The frequency of severe weather incidents is increasing at an accelerated pace with infrastructure worth billions of rands continuing to be destroyed. Businesses are grappling with substantial financial losses, as they contend with soaring operational costs to maintain their operations and keep their doors open.
This trend is evident in recent natural catastrophes, such as the 2017 Western Cape wildfires, the April 2022 KwaZulu-Natal (KZN) floods, and significant flooding in the Western Cape and along the Orange and Vaal Rivers in 2023.
Climate change has become not only a social risk but also one of the biggest financial risks, impacting the national economy. While insurance cover has traditionally served as a safeguard for businesses facing losses from severe weather incidents, there are now emerging concerns and warning signs that could be alarming for businesses.
“The increasing occurrence and intensity of climate-related risks present companies with a new set of dynamic and complex challenges,” says Hermanus van der Linde, the CEO of IntegriSure Brokers.
Van der Linde elaborates on the diminishing appetite of reinsurers to take on specific risks, particularly in regions prone to sever weather events. Consequently, insurers find themselves shouldering a greater portion of the risks compared to the past, leading to a corresponding reduction in their risk appetite.
“This, in turn, directly impacts businesses. In the past, there were instances where insurers may have been lenient in terms of risk requirements, and in some cases even allowing clients to be non-compliant with a punitive excess. However, we are now observing instances where insurers are steadfast in their insistence on risk prevention measures, with little or no room for negotiation. While this is a prudent approach for insurers to appropriately manage risks, it carries significant and far-reaching financial implications for businesses.”
This was echoed by findings from a global customer survey, “The Value of Insurance in a Changing Risk Landscape,” that reveals insurance clients across the world’s six largest insurance markets are concerned about future insurability. Over 50% of respondents expect it will become more difficult or impossible to get insurance for natural catastrophes.
As climate risks intensify, systemic risk grows, posing challenges to the conventional insurance business model. This could result in elevated premiums, rendering insurance either prohibitively expensive or, worse yet, inaccessible.

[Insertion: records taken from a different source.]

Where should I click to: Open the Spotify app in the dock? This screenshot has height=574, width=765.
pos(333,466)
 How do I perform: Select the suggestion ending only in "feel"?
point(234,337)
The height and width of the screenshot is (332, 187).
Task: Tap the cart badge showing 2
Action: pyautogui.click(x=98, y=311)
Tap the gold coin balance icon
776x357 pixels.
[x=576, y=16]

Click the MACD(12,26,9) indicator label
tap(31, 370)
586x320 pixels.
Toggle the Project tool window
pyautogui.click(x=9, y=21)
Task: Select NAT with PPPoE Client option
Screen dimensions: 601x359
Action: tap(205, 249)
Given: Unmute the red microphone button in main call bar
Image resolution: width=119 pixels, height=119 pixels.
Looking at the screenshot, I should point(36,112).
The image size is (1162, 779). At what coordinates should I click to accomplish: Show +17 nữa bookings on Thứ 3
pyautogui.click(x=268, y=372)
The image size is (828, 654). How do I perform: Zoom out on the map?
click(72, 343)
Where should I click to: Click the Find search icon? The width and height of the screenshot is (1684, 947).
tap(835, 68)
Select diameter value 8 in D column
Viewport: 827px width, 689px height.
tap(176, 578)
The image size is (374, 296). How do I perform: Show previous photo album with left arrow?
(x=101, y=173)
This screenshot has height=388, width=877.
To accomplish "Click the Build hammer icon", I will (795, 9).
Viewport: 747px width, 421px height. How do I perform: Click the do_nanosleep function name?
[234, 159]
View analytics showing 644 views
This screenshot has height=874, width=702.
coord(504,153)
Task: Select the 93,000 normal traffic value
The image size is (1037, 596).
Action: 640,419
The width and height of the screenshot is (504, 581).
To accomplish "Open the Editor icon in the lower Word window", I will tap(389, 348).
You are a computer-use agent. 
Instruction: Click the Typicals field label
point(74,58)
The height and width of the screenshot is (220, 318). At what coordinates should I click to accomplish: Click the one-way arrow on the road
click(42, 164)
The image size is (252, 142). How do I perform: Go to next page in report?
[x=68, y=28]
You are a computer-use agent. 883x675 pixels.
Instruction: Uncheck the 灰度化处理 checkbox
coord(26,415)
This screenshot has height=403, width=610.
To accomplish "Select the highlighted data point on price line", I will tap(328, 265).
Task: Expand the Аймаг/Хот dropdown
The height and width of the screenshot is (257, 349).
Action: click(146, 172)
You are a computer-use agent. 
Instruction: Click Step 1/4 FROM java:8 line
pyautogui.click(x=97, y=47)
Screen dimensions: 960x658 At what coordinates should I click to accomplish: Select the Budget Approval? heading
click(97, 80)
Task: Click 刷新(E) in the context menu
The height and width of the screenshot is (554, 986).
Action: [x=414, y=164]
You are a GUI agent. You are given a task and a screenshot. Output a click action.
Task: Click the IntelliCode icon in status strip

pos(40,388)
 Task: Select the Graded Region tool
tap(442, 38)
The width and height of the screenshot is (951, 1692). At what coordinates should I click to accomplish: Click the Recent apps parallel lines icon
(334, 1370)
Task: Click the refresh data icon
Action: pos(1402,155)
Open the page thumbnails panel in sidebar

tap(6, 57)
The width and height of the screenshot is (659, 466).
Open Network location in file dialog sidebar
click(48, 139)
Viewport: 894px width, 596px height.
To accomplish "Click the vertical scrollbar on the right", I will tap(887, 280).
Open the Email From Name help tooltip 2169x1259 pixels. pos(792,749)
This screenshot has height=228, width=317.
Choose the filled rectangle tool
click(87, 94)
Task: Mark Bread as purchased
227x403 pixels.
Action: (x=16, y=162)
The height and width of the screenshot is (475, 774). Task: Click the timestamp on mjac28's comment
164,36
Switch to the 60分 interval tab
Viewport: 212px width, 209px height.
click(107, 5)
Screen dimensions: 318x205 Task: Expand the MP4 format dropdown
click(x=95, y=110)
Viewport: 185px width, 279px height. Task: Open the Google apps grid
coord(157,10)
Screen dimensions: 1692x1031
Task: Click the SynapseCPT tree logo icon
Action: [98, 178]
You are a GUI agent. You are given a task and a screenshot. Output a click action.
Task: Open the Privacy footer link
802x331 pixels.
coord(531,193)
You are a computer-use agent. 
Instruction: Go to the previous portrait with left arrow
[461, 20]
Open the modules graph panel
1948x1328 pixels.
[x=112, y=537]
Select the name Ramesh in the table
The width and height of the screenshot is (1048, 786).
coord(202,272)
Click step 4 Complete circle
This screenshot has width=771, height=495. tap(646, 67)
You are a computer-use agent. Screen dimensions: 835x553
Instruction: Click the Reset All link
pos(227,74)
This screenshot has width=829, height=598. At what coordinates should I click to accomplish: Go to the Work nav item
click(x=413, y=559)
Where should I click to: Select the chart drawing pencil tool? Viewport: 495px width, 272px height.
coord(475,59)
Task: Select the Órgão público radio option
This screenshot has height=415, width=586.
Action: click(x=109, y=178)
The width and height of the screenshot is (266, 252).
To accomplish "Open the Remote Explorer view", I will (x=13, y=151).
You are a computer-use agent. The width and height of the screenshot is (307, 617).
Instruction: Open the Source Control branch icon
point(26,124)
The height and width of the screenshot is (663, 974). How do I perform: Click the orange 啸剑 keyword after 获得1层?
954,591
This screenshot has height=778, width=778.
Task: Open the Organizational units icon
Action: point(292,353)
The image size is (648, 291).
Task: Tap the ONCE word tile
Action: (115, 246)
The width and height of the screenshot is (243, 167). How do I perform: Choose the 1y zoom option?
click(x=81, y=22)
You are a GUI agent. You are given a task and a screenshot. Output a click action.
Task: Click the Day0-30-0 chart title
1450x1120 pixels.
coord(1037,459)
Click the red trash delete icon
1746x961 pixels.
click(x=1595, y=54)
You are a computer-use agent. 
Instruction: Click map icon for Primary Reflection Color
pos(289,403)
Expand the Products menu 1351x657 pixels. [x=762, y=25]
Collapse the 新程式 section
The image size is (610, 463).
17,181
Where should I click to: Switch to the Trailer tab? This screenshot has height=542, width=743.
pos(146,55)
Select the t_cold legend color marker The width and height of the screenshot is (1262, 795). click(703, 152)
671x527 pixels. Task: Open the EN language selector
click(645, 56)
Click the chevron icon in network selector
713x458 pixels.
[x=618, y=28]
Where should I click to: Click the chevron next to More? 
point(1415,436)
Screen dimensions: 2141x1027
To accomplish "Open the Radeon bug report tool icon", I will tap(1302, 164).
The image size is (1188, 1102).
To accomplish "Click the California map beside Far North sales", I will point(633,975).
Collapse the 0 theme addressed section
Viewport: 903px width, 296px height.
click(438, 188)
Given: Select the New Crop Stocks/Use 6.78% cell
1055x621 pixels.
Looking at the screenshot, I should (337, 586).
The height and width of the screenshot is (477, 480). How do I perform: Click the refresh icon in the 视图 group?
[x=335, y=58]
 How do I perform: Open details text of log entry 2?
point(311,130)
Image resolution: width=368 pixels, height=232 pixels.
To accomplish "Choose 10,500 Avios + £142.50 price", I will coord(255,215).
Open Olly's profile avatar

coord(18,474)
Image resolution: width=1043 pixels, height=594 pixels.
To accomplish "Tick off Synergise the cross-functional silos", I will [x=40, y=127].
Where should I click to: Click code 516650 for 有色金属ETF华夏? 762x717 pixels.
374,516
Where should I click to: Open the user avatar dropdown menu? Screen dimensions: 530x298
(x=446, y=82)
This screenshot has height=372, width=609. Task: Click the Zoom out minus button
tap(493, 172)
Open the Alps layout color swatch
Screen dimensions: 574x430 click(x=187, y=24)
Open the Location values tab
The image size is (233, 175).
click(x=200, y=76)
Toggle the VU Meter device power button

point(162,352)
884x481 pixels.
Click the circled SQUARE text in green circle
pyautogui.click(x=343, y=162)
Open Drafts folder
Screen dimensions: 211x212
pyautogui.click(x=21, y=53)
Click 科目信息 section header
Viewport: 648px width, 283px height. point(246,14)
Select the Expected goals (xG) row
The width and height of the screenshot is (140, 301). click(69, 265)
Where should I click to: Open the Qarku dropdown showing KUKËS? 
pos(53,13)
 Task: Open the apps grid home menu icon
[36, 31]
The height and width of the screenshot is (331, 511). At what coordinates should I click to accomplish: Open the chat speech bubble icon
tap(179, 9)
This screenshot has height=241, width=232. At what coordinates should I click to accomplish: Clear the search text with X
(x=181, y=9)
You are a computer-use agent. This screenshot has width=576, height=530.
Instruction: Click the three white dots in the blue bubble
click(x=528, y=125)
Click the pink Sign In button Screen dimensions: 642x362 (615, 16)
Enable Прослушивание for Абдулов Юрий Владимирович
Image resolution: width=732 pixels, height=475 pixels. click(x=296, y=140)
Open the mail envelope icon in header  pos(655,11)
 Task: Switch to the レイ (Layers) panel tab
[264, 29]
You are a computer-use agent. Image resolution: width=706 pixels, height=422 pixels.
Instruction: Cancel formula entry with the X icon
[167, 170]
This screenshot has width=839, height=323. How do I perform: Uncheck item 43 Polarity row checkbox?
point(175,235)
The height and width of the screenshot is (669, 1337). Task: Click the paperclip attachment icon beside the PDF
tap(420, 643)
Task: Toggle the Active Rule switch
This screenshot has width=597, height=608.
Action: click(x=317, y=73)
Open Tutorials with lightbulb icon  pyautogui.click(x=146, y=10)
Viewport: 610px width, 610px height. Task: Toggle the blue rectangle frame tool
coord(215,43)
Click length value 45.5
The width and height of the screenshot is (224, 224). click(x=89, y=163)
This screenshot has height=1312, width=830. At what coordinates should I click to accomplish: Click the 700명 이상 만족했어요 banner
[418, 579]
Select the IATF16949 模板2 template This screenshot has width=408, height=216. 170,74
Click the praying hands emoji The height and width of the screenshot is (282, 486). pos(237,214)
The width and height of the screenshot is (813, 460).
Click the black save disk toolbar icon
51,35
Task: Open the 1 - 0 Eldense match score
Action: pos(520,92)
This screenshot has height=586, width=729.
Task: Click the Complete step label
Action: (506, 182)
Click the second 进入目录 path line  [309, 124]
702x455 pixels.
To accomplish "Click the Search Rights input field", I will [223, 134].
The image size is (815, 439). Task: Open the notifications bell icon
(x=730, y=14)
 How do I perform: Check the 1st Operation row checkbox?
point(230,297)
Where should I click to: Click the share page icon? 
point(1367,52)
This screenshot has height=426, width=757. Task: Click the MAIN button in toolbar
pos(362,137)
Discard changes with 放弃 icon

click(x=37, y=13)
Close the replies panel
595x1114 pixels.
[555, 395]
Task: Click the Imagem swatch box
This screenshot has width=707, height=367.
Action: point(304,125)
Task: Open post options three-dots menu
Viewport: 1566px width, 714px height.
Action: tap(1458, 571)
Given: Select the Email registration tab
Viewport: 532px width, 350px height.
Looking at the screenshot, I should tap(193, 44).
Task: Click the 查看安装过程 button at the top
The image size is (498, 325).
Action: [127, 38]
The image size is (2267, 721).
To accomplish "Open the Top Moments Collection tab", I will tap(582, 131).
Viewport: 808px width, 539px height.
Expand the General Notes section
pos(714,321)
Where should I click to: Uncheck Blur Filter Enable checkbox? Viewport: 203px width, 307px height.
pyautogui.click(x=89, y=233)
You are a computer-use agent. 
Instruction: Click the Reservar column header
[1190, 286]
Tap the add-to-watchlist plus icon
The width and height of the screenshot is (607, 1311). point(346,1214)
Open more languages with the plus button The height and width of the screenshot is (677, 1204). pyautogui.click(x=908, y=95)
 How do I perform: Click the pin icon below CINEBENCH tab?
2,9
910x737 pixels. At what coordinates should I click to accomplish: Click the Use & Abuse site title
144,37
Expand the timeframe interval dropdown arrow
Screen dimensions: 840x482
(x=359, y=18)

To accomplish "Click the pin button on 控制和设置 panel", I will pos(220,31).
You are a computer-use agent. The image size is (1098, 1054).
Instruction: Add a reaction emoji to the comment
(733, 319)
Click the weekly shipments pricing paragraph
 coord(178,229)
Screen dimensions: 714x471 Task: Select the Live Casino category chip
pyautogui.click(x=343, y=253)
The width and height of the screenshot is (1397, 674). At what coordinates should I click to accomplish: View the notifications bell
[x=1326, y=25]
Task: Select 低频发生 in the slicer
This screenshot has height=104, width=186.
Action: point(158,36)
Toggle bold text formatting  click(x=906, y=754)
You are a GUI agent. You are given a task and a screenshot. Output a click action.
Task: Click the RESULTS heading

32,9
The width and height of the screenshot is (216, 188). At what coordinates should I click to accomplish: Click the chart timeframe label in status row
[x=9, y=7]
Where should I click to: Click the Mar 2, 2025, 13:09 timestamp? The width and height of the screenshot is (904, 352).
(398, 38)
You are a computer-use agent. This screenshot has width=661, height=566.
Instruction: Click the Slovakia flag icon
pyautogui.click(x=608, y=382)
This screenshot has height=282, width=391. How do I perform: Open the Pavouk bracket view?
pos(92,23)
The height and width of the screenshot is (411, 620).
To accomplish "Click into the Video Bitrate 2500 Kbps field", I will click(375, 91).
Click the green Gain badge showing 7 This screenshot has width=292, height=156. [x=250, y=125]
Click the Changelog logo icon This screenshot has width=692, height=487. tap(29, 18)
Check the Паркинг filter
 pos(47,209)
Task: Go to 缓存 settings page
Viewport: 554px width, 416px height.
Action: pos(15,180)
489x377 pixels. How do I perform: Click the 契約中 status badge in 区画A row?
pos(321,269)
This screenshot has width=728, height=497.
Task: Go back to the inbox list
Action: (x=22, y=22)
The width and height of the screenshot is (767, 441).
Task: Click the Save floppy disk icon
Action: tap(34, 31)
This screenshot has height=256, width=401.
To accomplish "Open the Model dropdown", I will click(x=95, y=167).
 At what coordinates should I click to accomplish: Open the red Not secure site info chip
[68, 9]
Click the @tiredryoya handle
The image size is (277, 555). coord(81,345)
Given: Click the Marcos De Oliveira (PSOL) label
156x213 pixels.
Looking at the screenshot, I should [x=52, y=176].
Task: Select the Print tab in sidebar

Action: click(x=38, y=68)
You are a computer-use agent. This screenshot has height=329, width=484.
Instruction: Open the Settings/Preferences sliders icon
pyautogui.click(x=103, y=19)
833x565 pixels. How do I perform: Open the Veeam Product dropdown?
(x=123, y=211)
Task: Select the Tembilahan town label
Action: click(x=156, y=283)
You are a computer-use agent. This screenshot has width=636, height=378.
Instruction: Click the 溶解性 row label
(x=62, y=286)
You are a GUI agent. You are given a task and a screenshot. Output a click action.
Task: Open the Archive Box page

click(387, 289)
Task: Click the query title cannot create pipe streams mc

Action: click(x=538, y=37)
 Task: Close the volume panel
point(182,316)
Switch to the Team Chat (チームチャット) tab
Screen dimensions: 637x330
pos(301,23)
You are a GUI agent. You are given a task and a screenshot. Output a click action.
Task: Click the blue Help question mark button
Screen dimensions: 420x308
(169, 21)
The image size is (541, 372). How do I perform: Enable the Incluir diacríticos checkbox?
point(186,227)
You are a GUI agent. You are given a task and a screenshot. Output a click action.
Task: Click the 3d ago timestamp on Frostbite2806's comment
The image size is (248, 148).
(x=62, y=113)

“It is our belief that the risk management landscape will undergo a profound transformation, with brokers assuming a central role in safeguarding businesses beyond merely securing appropriate insurance products but in proactively identifying and assisting with non-traditional risk management solutions. It is essential for brokers to provide services that go beyond conventional risk transfer, and incorporate elements such as risk prediction and prevention. Through leveraging their expertise to deliver comprehensive services addressing risk mitigation and fostering positive change, brokers can guide clients in developing robust risk management strategies to ensure uninterrupted business continuity,” concludes van der Linde.